Depuis un an, ces familles vivent dans des voitures ou des camionnettes garées à l'écart du centre-ville montreuillois. Mais l'hiver revient tous les ans. Tandis que la neige recouvre le toit des véhicules et les poussettes des bébés, tandis que les températures descendent la nuit en dessous du zéro, tandis qu'un nourrisson et sa maman ne sont que pour quelques jours à la maternité et s'apprêtent à rejoindre le confort douillet de leur camionnette chauffée à la bonbonne de gaz, des voisins inquiets alertent la mairie. Il n'est toujours pas question que la municipalité agisse. Alors, la solution proposée par l'adjoint qui s'y colle? Le droit commun, le recours aux services de l'Etat : des nuitées dans des hôtels perdus dont le taulier ne prospère que grâce à la manne du 115. Il parait qu'il reste des places là-bas, vers l'aéroport de Roissy. L'adjoint fournit même le plan pour s'y rendre. On est touché de tant de sollicitude. La police est passée par deux fois contrôler les familles hier, on espère qu'il ne s'agit que d'un recensement des besoins. On se méfie, on a raison.
Pourtant, de vraies solutions existent. Le maire lui-même en fait la publicité, sur sa page Facebook. Dans un post plein de sagesse et de conviction, Patrice Bessac évoque une situation de mal-logement sur Montreuil, heureusement solutionnée par l'action énergique du maire : Un incendie survenu lundi soir dans un pavillon, a privé de toit 8 familles logées dans des conditions indignes. Mises à l’abri dès le 1er soir, ces 19 personnes sont accompagnées par la Ville de Montreuil dans leurs démarches auprès des services administratifs et sociaux. J'adresse un message de fermeté à tous ceux qui font commerce et s'enrichissent sur le dos de la détresse et de la pauvreté. Cet événement qui aurait pu être encore plus dramatique, illustre le phénomène de mal-logement et ses ravages. Ces pratiques sont inacceptables et ne doivent plus avoir cours à Montreuil. Pour combattre ce phénomène, j’ai décidé de mettre en oeuvre, à Montreuil et dans les mois qui viennent, avec Stephan Beltran, conseiller municipal délégué au logement et à l'habitat, le dispositif «Permis de Louer».
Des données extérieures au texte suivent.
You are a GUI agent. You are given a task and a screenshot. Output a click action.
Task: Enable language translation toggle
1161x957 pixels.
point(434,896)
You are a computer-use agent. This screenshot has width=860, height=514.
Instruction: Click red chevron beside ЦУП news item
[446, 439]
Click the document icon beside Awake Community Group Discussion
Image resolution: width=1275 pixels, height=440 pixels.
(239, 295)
Alors que la Loi de Finances votée en décembre a amputé la politique du logement de 1,7 milliards d'euros et que le Président s'apprête à faire voter la Loi ELAN, qui est une véritable entreprise de démolition du logement social et des bailleurs sociaux, nous avons plus que jamais besoin du logement social pour relever le défi du mal-logement en France, subi par plus de 4 millions de nos concitoyens. Le service public, nous ne le dirons jamais assez, est la seule richesse de ceux qui n'en ont pas. C'est encore plus vrai quand on parle du droit fondamental de se loger dignement.
Ce que l'on peut faire pour certains, on ne peut pas le faire pour d'autres. Surtout quand l'autre est un étranger, un Rom?